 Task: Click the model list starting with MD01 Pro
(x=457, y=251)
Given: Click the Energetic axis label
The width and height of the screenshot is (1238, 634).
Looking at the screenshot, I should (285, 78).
-=-=-=-=-
### ASSIGNED TASK
Reproduce only those lines of the entries above that run from the line with "The width and" to the final line.

### SOLUTION FOR THIS TASK
The width and height of the screenshot is (1238, 634).
Looking at the screenshot, I should (285, 78).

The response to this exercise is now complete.